La plus grande société étrangère d’investissements de capital-risque s’est, elle aussi, exprimée en soutien du mouvement de protestation initié par l’industrie technologique locale. European VC Index Ventures, qui investit dans la compagnie cybertechnologique Wiz, a rejoint Insight Partners, une société de capital privée dont le siège est à New York, en faisant part de son soutien aux employés et aux entrepreneurs high-tech qui « descendent dans les rues pour affirmer leurs convictions en cette période de forte incertitude ».
« Il est si important pour tous ceux qui sont au sein de la communauté technologique globale d’influencer et de dénoncer cette problématique pressante », a noté Index Ventures. « Pour que les entreprises et les individus puissent s’épanouir, nous devons maintenir le droit à l’égalité des opportunités pour tous ».
Gozlan souligne, pour sa part, que les changements proposés dans le système judiciaire « changent la donne » dans la mesure où ils transformeront Israël en pays doté un système de contre-pouvoirs très diminué, qui offrira moins de protection aux investisseurs.

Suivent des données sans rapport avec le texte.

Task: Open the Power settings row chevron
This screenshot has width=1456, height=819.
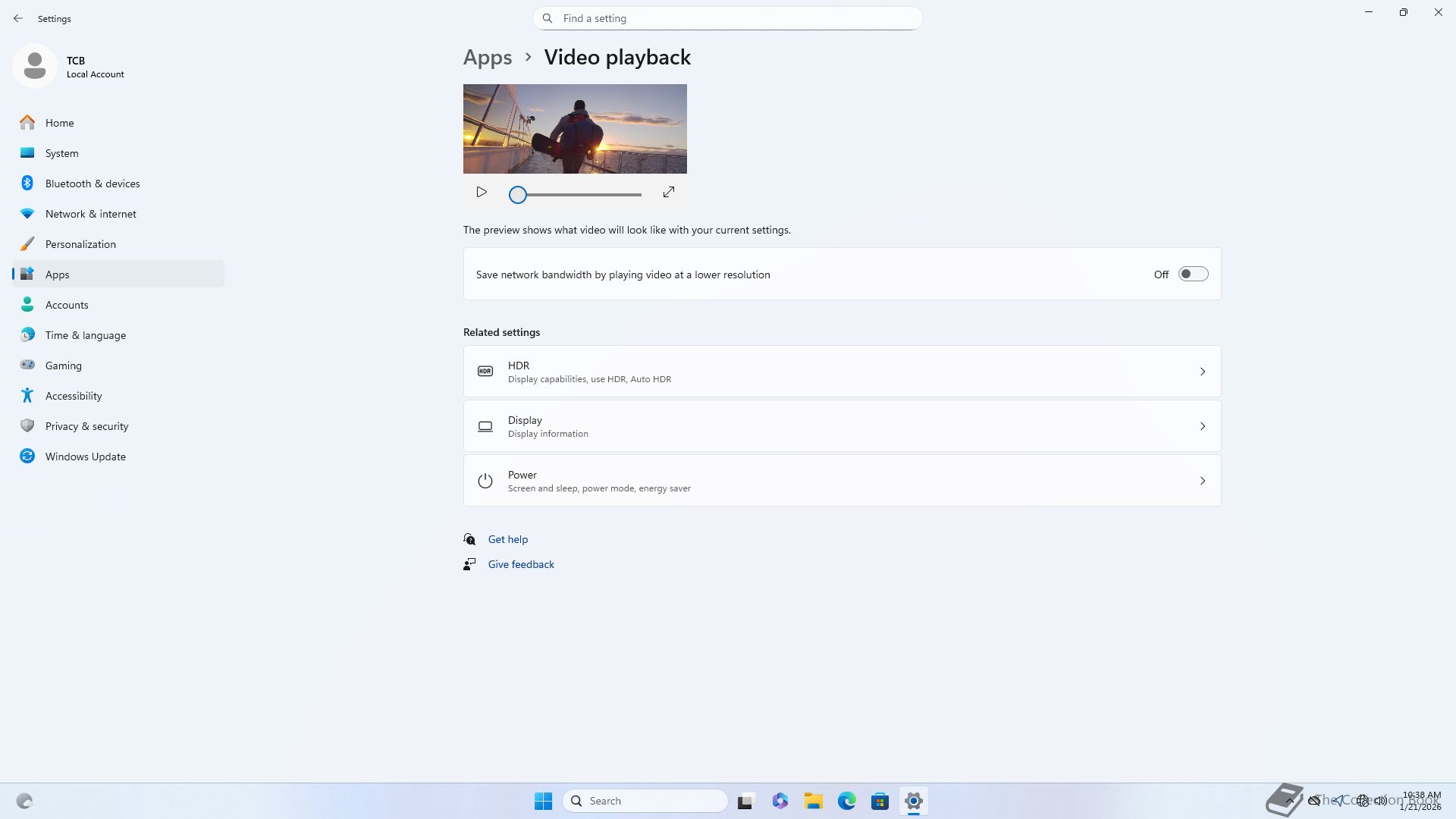Action: 1202,481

« Les employés locaux du secteur des hautes-technologies peuvent décider qu’ils ne souhaitent pas continuer à vivre dans un pays dirigé par un gouvernement anti-libéral, ce qui aura un impact par effet boule de neige sur la croissance et sur les investissements futurs », estime Gozlan. « Ce n’est pas difficile de relocaliser le secteur high-tech israélien – le savoir est très facile à transférer ».